The program will create a nationwide system of 3,000 case managers dedicated to assisting disaster survivors with unmet needs, from longer term housing to social services. This coordinated system will complement the existing casework already occurring in communities across the nation, in an effort to help individuals with the most extensive needs rebuild their lives after Hurricane Katrina.
"FEMA is committed to helping Hurricane Katrina survivors get their lives back on track after this unprecedented disaster," said Acting FEMA Director David Paulison. "UMCOR and NVOAD have long offered case management to disaster survivors and FEMA's support will allow them to expand their efforts in supporting the neediest individuals as they begin the next phase in their lives and achieve long-term recovery goals."
FEMA will provide UMCOR and NVOAD with $66 million in funding for the case management program, which will go along with $35 million in planned contributions by these organizations. FEMA will award to UMCOR/NVOAD funds donated by foreign countries, which were transferred to FEMA by the U.S. State Department, to assist with Hurricane Katrina recovery.

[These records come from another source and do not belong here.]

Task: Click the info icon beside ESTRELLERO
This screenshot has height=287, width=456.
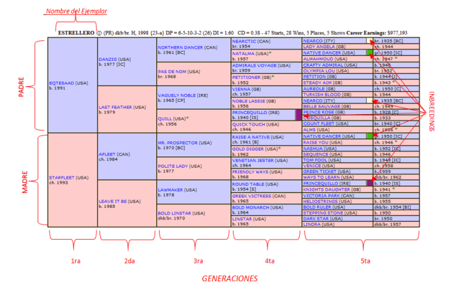Action: click(99, 32)

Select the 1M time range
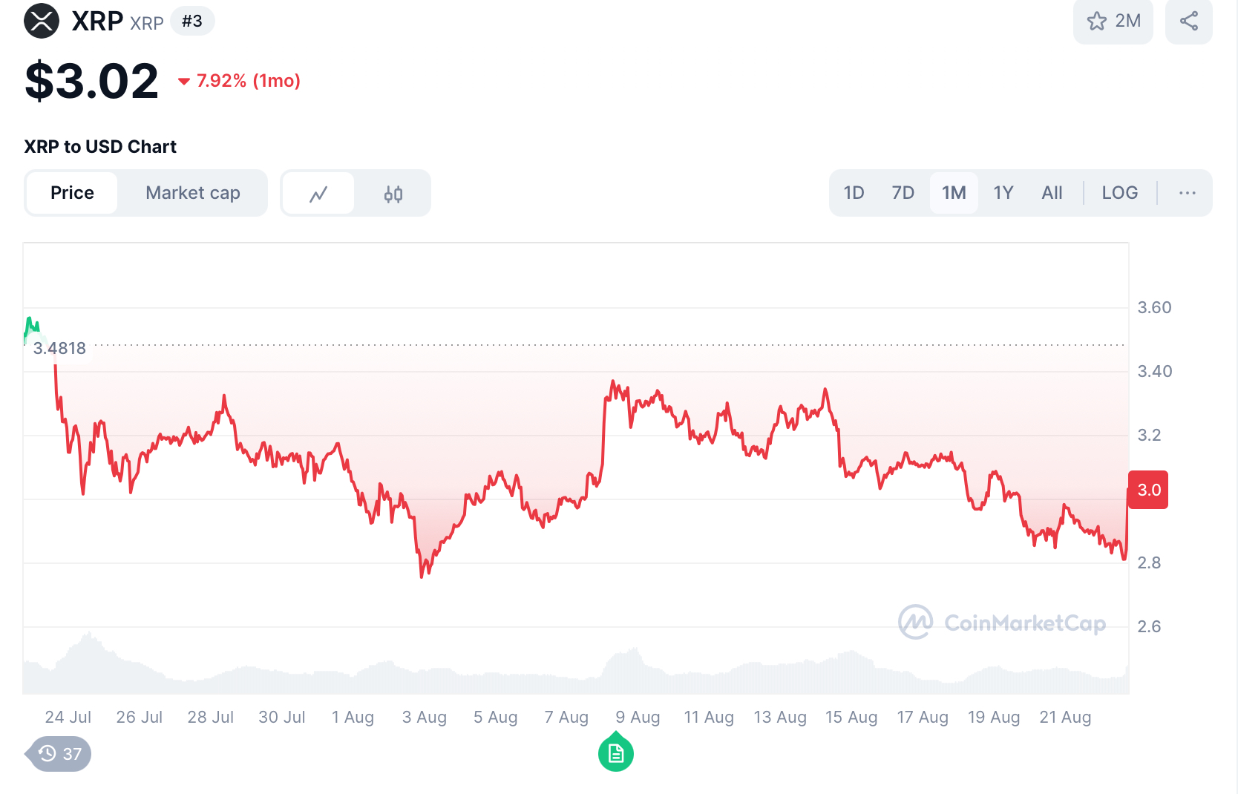[x=954, y=193]
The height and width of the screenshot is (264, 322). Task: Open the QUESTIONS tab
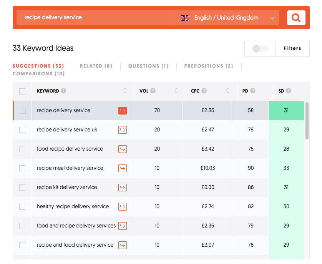pos(148,66)
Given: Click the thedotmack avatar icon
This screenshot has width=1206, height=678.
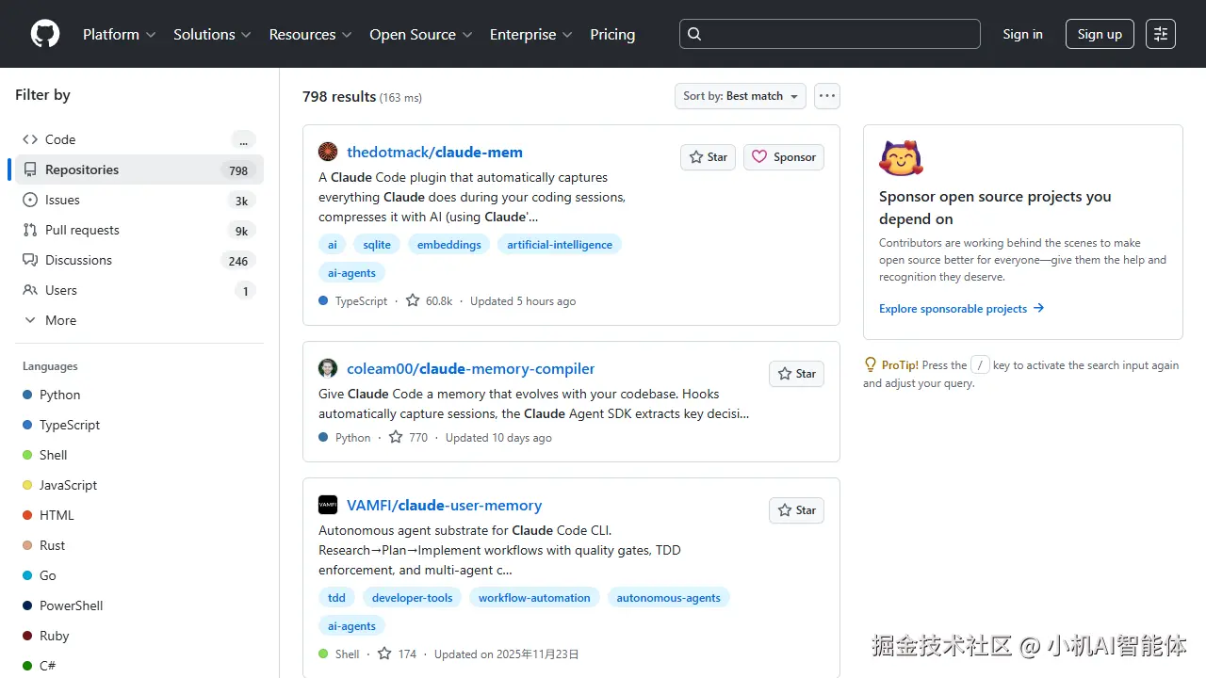Looking at the screenshot, I should [x=328, y=152].
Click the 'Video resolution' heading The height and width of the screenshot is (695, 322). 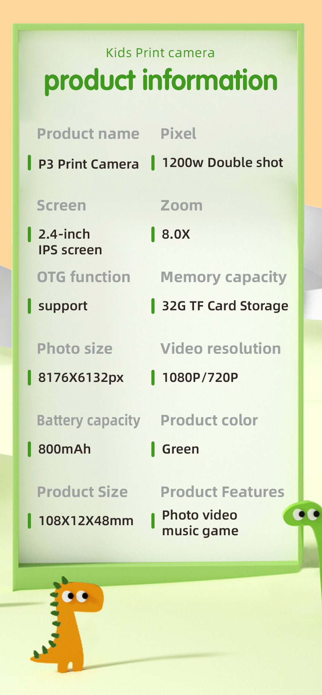pos(221,349)
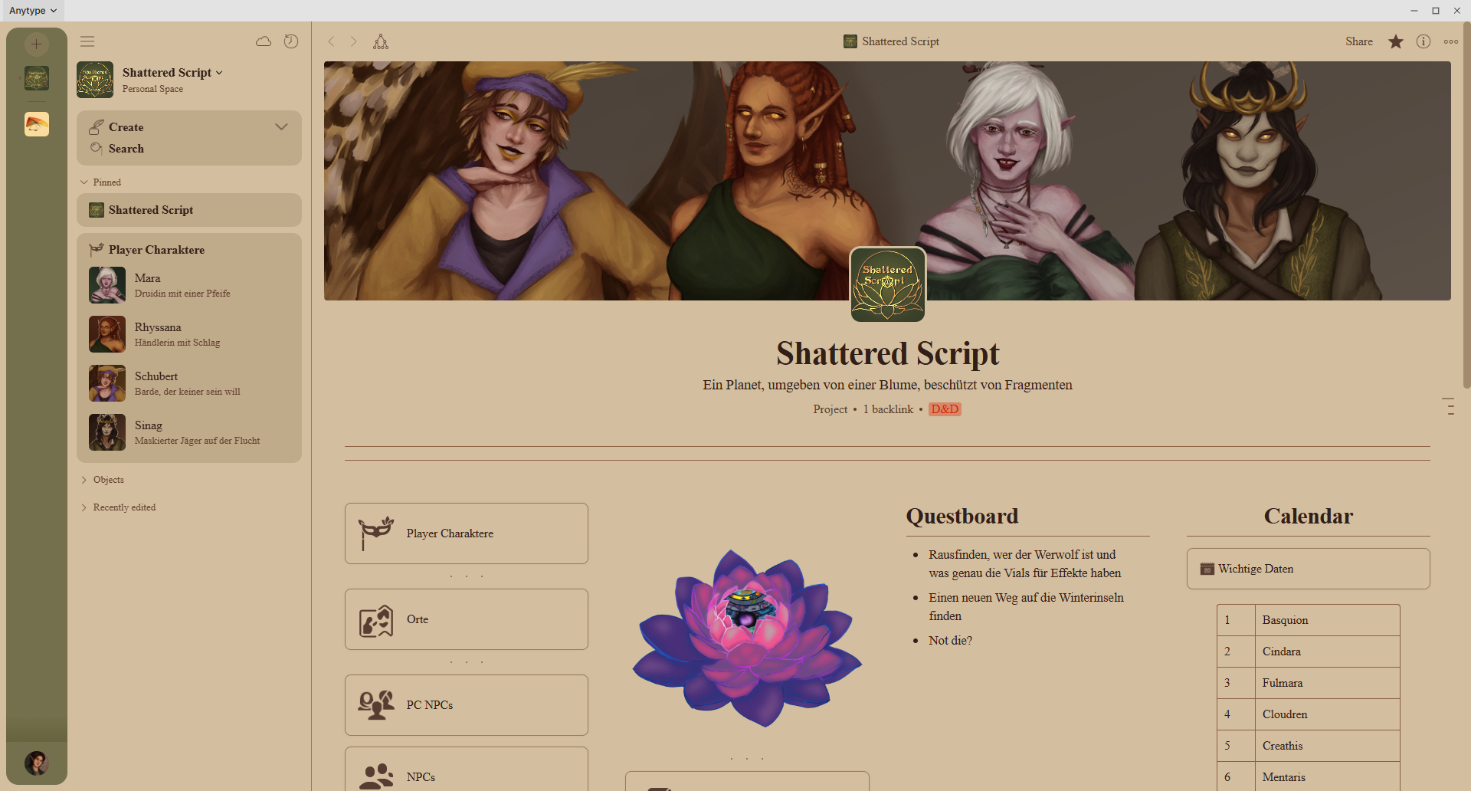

"We are extremely grateful for these international contributions to Hurricane Katrina recovery," said Acting Director Paulison. "This disaster has impacted the lives of thousands of our citizens and we appreciate the outpouring of support we have received from foreign donations, all in the name of helping people rebuild their lives."
UMCOR will coordinate, monitor, train and report on the work of 3,000 professional and volunteer case managers in delivery of services to people who were affected by Hurricane Katrina, no matter where in the United States they are now located.
"Case management is a concrete way to assure that disaster survivors achieve self sufficiency," said UMCOR Director Paul Dirdak. "FEMA turned to UMCOR because of our competence and accountability in providing case management to disaster survivors and our ability to complement FEMA's ongoing long-term recovery efforts."
Traditionally, after a disaster, voluntary and nonprofit organizations work together within a community to form long-term recovery committees, which use a case management process to identify and address survivors' unmet needs. This has been the case in Hurricane Katrina as well, but with an unprecedented challenge ahead and the need for equitable service and nationwide coordination, this national network of trained individuals working through a shared computer system will offer the connections needed for coordinating across long-term recovery committees in the field. The nationwide system, consisting of 600 paid case managers leading five-person teams will be fully implemented and operational by early December.
To ensure these foreign-donated funds and the case management services benefit the neediest survivors, UMCOR/NVOAD will work with nonprofit, federal, state and local partners to identify survivors with unmet needs even after receiving assistance from other programs. Referrals of survivors will come from socials services offices, FEMA, states and other voluntary organizations.